NUMERICAL-METHOD FOR COUPLED FLUID-FLOW, HEAT-TRANSFER AND STRESS-ANALYSIS USING UNSTRUCTURED MOVING MESHES WITH CELLS OF ARBITRARY TOPOLOGY

A numerical method is presented that can be used for both solid body stress analysis and fluid flow predictions, independently as well as in a coupled manner. The method uses an integral form of equations governing mass, energy and momentum balance for an arbitrary control volume. A detailed description is provided of a novel second-order accurate spatial discretisation technique which can accommodate unstructured moving meshes with cells of arbitrary topology. This is accompanied by a fully implicit temporal discretisation, which makes the method stable for any time step size. The resulting set of coupled non-linear algebraic equations is solved by employing a segregated approach, leading to a decoupled set of linear algebraic equations for each dependent variable, with a sparse diagonally dominant coefficient matrix.

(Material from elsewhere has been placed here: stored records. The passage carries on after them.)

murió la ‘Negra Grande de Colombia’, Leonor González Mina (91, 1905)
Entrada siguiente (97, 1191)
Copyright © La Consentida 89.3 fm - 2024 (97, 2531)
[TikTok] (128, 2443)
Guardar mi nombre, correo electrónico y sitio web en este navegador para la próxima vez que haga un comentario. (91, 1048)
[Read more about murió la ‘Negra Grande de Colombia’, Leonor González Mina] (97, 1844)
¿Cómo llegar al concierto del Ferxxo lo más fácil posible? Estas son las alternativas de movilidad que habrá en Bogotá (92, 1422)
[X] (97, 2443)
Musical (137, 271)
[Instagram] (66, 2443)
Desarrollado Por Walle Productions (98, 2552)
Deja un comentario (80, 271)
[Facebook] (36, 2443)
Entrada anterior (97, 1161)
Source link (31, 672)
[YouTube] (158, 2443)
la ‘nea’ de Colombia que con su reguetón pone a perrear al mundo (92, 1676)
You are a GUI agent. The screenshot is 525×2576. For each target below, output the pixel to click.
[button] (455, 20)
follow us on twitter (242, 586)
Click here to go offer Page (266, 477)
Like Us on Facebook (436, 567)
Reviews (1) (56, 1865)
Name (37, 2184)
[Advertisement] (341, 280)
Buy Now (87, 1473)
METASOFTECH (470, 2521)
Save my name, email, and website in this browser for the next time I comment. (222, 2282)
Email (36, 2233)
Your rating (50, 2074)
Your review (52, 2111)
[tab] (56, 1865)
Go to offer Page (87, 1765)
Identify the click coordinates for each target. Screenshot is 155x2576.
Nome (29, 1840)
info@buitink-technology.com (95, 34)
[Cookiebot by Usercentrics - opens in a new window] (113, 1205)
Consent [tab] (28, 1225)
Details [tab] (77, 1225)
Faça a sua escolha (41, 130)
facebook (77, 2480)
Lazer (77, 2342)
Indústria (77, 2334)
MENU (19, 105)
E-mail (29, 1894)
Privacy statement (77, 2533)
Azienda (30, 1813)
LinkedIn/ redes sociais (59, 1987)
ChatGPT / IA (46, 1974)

These equations are solved by an iterative conjugate gradient solver which retains the sparsity of the coefficient matrix, thus achieving a very efficient use of computer resources. The method has been tested on a number of fluid flow and stress analysis problems and numerical calculations show favourable agreement with analytical and/or experimental results. In order to demonstrate the full capabilities of the present method, an example of numerically complex coupled fluid flow, stress analysis and heat transfer calculations is presented.